If my understanding of the SCOTUS ruling is correct, none of the evidence matters.
Vote fraud is just fine if the state government decides to go along with it. And neither the state’s citizens or the the other states have standing to stop it.
That seems to be the way it went down; and yet they were involved in Bush v. Gore.
I still don't get why the USSC thought Texas citizens didn't have standing since their votes were disenfranchised by the obvious fraud committed by other States. Yes, I get that a State can't dictate how another State conducts their elections. However, the fraud was already apparent and the Supremes should have heard the lawsuit on its merits.
Seems you’ve just about got it right.
They were injured by being disenfranchized.

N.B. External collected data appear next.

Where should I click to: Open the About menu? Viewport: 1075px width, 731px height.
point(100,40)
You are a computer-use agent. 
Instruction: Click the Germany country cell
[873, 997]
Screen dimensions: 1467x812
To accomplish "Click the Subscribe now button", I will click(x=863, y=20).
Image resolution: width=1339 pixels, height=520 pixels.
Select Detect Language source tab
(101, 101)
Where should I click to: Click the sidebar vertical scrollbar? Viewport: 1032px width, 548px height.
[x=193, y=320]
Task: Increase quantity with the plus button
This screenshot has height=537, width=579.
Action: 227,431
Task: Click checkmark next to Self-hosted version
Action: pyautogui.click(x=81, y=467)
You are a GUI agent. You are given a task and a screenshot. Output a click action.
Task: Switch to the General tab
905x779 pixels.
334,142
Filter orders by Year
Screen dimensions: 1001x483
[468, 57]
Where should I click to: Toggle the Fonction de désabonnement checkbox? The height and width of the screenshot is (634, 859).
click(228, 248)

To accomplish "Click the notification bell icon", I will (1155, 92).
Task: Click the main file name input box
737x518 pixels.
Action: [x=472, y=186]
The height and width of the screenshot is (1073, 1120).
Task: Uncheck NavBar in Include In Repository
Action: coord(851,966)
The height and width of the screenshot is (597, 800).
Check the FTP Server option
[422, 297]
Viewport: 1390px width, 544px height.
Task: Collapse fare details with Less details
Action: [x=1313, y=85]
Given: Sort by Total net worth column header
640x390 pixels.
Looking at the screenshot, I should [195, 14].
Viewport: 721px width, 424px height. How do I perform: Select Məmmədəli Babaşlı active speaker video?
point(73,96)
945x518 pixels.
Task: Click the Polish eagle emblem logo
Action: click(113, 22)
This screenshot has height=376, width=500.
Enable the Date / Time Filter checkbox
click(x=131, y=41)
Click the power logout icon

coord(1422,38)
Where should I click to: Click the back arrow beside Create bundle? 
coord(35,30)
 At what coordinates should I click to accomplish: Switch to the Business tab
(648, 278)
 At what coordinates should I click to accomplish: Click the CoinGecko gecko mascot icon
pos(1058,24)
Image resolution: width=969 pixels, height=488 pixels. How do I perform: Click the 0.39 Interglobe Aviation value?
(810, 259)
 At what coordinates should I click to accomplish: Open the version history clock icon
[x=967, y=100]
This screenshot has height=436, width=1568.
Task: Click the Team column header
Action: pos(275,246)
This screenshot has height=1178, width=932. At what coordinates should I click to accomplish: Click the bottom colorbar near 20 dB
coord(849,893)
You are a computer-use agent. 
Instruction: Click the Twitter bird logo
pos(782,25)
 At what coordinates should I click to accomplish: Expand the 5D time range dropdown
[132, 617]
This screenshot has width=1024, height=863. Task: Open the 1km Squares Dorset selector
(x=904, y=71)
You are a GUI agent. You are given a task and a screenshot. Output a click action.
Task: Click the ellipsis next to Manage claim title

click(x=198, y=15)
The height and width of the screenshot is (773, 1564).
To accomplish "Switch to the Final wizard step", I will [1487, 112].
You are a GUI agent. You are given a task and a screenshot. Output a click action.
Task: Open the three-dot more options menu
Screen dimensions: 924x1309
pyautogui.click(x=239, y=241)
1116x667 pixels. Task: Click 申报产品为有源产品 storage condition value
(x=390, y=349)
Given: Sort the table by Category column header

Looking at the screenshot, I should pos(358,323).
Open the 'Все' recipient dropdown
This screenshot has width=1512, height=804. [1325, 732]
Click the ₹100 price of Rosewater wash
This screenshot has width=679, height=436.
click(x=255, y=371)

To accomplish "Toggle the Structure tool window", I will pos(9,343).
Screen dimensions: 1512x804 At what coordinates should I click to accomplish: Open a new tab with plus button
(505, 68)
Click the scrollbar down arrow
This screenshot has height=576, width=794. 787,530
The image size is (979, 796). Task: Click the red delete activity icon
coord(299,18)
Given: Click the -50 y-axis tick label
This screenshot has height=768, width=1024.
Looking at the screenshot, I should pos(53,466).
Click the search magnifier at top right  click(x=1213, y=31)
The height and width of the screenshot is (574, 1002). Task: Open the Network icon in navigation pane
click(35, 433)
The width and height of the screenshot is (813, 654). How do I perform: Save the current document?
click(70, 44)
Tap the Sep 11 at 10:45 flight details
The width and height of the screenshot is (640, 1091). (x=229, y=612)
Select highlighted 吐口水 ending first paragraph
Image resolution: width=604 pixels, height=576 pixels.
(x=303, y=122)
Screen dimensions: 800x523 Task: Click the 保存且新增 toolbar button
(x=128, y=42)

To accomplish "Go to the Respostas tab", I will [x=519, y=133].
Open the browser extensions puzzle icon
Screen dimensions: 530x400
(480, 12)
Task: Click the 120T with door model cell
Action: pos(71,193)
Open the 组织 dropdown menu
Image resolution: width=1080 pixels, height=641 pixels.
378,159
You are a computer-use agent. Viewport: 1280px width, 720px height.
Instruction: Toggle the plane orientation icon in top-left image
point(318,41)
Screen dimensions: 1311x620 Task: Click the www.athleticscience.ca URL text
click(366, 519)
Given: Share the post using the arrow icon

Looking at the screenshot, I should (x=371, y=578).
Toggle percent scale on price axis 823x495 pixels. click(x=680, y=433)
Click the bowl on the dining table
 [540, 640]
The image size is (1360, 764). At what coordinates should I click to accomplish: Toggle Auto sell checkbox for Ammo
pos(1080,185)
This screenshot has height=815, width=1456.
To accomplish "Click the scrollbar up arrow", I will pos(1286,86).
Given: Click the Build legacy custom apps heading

True, but it’s now pitting state legislatures vs. executives. Legislators in AZ, GA, NV, and PA sent slates of Trump electors in competition with the Gov/SOS certification of Bidet wins in those states. So now that they said they’re staying out of it, they kinda painted themselves in a corner. Course, Roberts said in the Ebolacare mandate case, that the ACA was a bad law but it wasn’t SCOTUS job to fix bad laws and the voters should deal with it at the polls, whereas when a conservative law is enacted by political means, it turns out it IS SCOTUS job to overturn them after all. So it seems whatever ‘reasoning’ leads to the liberal result is what they come up with.